En su estado inaugural las visiones de Helen eran de una introspectiva delirante: unos dedos cubistas se erizan sobre un pomo verde como las púas de un rastrillo. Entonces irrumpe una servil portera con el rostro de Helen y, con un hombro perforado por un gran anzuelo untado en pelo cenizo, abre la puerta. Aparece otra Helen que atraviesa el recibidor al tiempo que saluda a la guardesa e indómitamente tropieza con el ojo del vecino, un señor idéntico a Helen que viste de traje. La Helen víctima del obstáculo ocular seduce al ojo comenzando a inflamar los labios con un guiño de boca pues sabe lo que le gusta al caballero. Mientras el beso de aquella Helen acaba siendo un pezón de aire, otra Helen, la esposa del vecino, llora y desgaja la carne de su esternón. En otro sueño, pongo por caso, las entrampadas gradas de un campo de fútbol detonan al unísono millones de voces idénticas que rebuznan la misma frase una y otra vez: orine en el tarro, Helen. Todos los asientos son ocupados por miles de clones de Helen mientras en el centro del campo, entre la hierba, hay otra Helen en cuclillas intentando, con el pantalón replegado en sus tobillos, atinar su orín en un recipiente traslúcido…

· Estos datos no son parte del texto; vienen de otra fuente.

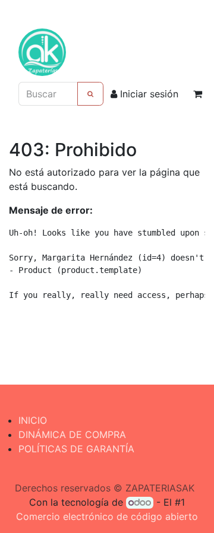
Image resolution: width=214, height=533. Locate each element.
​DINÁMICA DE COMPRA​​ (72, 434)
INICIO (32, 420)
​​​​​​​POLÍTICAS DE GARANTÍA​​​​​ (76, 449)
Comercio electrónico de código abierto (107, 516)
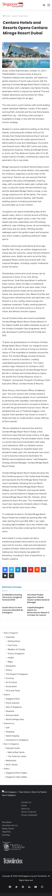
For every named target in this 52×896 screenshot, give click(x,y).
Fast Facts (12, 645)
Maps (10, 661)
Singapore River (13, 699)
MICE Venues (11, 764)
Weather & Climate (16, 649)
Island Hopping (12, 736)
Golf (7, 727)
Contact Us (26, 802)
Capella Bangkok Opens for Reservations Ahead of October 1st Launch (38, 611)
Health (11, 657)
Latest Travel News (20, 16)
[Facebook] (5, 569)
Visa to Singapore (16, 653)
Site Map (6, 835)
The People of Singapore (17, 674)
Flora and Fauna (13, 690)
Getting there (14, 641)
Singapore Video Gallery (16, 777)
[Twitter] (11, 569)
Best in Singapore (11, 744)
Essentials (10, 637)
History (9, 670)
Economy (10, 678)
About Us (25, 808)
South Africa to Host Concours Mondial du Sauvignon (12, 610)
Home (7, 16)
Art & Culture (11, 682)
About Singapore (11, 633)
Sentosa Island (12, 715)
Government (11, 686)
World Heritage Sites (15, 719)
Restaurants (11, 760)
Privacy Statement (29, 815)
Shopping (10, 732)
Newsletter (7, 822)
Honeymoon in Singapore (17, 740)
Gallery (7, 769)
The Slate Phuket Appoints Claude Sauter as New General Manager (38, 598)
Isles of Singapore (14, 707)
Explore (7, 694)
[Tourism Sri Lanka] (12, 5)
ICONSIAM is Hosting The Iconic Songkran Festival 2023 (12, 597)
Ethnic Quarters (12, 703)
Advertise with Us (10, 825)
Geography (11, 666)
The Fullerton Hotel (17, 756)
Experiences (9, 723)
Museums (10, 711)
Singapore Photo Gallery (16, 773)
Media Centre (8, 828)
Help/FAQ (6, 832)
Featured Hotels (13, 748)
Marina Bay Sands (16, 752)
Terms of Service (28, 812)
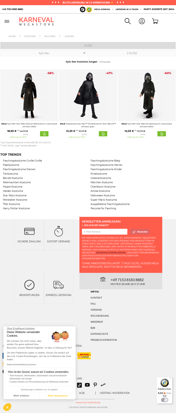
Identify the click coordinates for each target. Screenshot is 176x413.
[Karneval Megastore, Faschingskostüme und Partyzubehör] (38, 21)
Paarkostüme (11, 165)
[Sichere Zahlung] (29, 231)
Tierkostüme (10, 173)
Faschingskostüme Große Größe (22, 160)
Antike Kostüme (100, 191)
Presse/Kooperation (104, 339)
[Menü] (170, 379)
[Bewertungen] (29, 284)
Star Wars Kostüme (14, 195)
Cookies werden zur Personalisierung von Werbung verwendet (39, 382)
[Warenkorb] (152, 21)
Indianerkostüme (101, 178)
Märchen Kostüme (102, 182)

Progresivamente, la ensoñación de Helen le otorgó el gozo de poder vegetar con rostros anónimos pero la totalidad de personajes que protagonizaron sus delirios siguen siendo ella.

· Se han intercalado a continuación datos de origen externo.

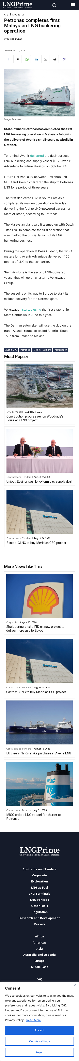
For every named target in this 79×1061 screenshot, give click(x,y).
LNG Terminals (14, 412)
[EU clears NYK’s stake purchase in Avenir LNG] (39, 722)
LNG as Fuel (18, 14)
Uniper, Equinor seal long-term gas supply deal (39, 481)
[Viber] (64, 59)
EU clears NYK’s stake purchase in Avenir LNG (38, 753)
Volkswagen (60, 349)
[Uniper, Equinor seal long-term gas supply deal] (39, 451)
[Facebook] (8, 59)
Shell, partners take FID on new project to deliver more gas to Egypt (35, 628)
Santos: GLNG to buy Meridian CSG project (36, 543)
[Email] (45, 59)
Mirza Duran (14, 38)
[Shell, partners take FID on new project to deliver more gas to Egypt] (39, 596)
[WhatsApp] (27, 59)
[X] (17, 59)
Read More (33, 1020)
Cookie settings (39, 1041)
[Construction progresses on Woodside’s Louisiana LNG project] (39, 386)
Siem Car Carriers (42, 349)
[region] (39, 1021)
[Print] (55, 59)
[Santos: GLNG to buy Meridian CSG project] (39, 512)
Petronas (25, 349)
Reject (39, 1052)
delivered (37, 156)
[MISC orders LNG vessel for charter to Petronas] (39, 784)
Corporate (11, 622)
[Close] (74, 985)
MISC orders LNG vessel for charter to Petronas (33, 817)
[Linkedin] (36, 59)
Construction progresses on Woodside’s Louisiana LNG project (34, 418)
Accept (39, 1030)
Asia (6, 14)
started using (31, 309)
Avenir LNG (11, 349)
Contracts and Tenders (18, 477)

Entre ambos mundos, el de la realidad y el de los sueños, la paradoja consuma su obra: nuestra Helen-consciente siempre ha actuado según la voluntad de su entorno. Unos la desearon lasciva y lo fue. Otros la aceptaron anárquica y el desorden se llamó Helen. Algunos le impusieron pasión por Tchaikovsky y la tuvo. Un amante la proclamó sumisa y, trémula, rendía nalgas. Una amiga la declaró experta y tejió como nunca… Insondables y adulteradas connotaciones, algunas íntimamente contradictorias, se regocijaron en una sola carne. Paralelamente, nuestra Helen-sumergida aspira a ser ella misma en infinitas y variopintas carnes, invadiendo a todo cuerpo que el ansia de la reafirmación le conceda devorar.
Acompañaré a Helen en todos sus fractales,… ya me he ungido de ella… con el parto de la ciruela.